St. Werburgh's Church, Spondon, is a parish church in the Inclusive Anglo-Catholic tradition of the Church of England located in Spondon, Derbyshire.

==History==

The present church dates from around 1390, when it replaced an earlier church destroyed by fire in 1340. It was re-listed as Grade II in 2012.

The main body of the church, both nave and chancel, along with the 35 metre high tower and spire, date to 1390, although the north wall of the nave was damaged by subsidence and was rebuilt in 1826.

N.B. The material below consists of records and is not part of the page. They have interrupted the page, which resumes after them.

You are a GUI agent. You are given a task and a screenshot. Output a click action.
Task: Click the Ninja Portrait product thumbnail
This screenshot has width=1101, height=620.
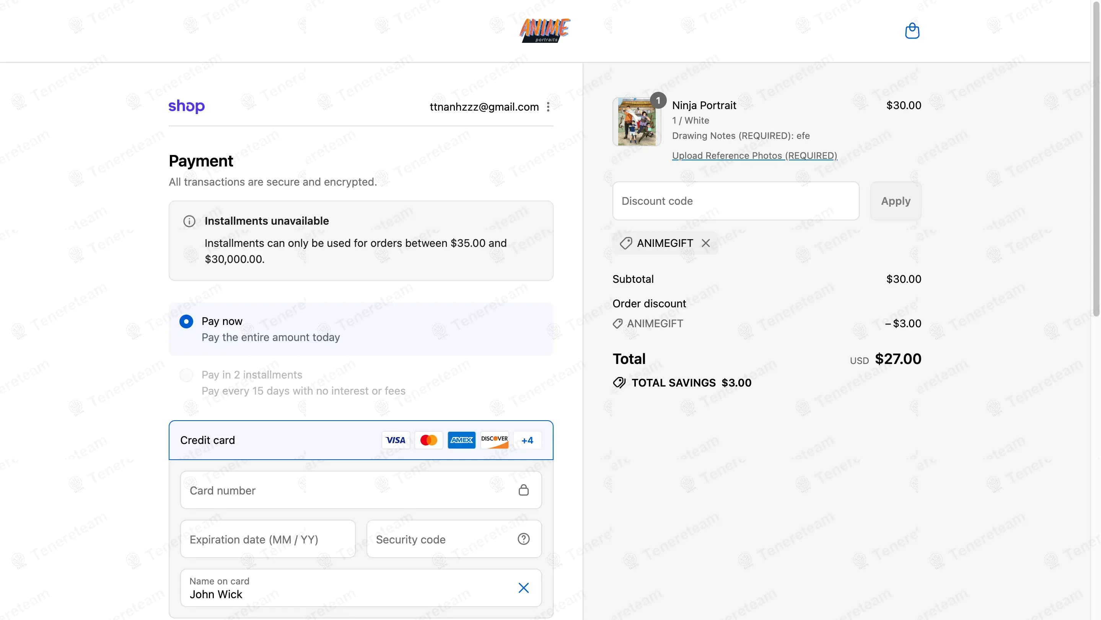point(637,122)
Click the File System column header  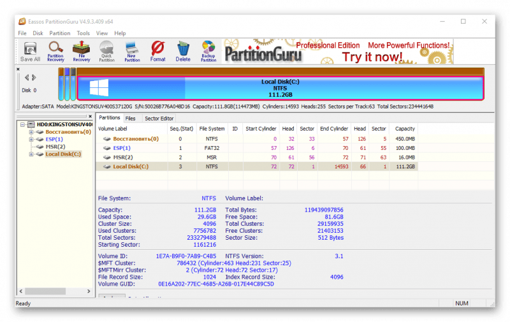[x=212, y=129]
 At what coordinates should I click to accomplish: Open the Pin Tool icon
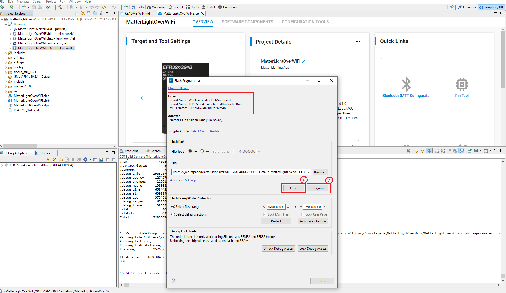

The church was restored in 1892 which removed many of the changes made in 1826. The flat roof of 1826 was replaced with a pitched roof, and other roofs were raised in height. The north aisle was rebuilt and the exterior wall was moved out by 5 ft. Plaster from the walls and the pillars was removed, to reveal the original stonework. The arch under the tower was opened up, and the galleries were removed. The architect was John Oldrid Scott of London, and the contractor was Rudd of Grantham.

There have been recent extensive renovations to the tower and spire funded partly through Heritage Lottery funding. The Nave floor repaired and the entire church reordered, removing pews for a cafe area, reorienting remaining pews around a permanent central altar, which was made for the church as a memorial to those lost through the COVID pandemic. This altar was consecrated by the Bishop of Derby in 2024.

The Reverend TEM Barber was vicar from March 1939 until May 1986 and is known to have been the longest serving vicar in the Church of England at that time, and also the longest-ever serving vicar of Spondon.

During his time as vicar, the church congregations flourished. He taught strictly from the Book of Common Prayer with High Church ritual, and was renowned for his work with the sick and dying, and for his work with young people. One of his greatest works was with the Spondon Church Boys' Club, which he founded in 1939 and ran until his death in 1988. A feature of the club was the annual summer camp to various venues, but latterly to Sidmouth. Following his resignation due to ill health at the age of 79 he was, thanks to his many friends, able to continue to run Spondon Church Boys' Club until his death two years later. His funeral was packed by his parishioners, past and present, whom he had served for 50 years.

The church today is part of the Inclusive Church Network and continues to be a thriving and diverse community centred on relaxed ordered worship with a strong choral tradition, including a treble choir of over 17 children. The church community also benefits from the oldest continuous Mothers' Union in the Diocese of Derby which still regularly meets.

==Features==

Adjacent to the main altar is a recessed sedilia, nearby a priest's sanctus window and there are four piscinas within the church.

There is a First World War memorial located in the north aisle and a Lady Chapel restored to the south aisle. A new vestry is located in the tower. The royal arms displayed over the north door is dated between 1702 and 1707 because it displays the arms of Queen Anne before the union with Scotland.

Externally can be found the remains of a decorated cross shaft said to date to around 870, though it was not originally located in the churchyard.

In the nearby former vicarage grounds, which are now private property, is what is considered to be a holy well.

==Bells==

There is a peal of six bells, one of which is 16th century, one 17th, and the remaining four of the 19th century.

==Organ==

A new organ was installed and opened by W.E. Gover of St Werburgh's Church, Derby on 21 April 1839.

The organ by the builder James Jepson Binns was opened on 14 June 1905 and has a case by John Oldrid Scott. The total cost was £1,100. The electric action was fitted by M.C. Thompson in 1989. A specification of the organ can be found on the National Pipe Organ Register.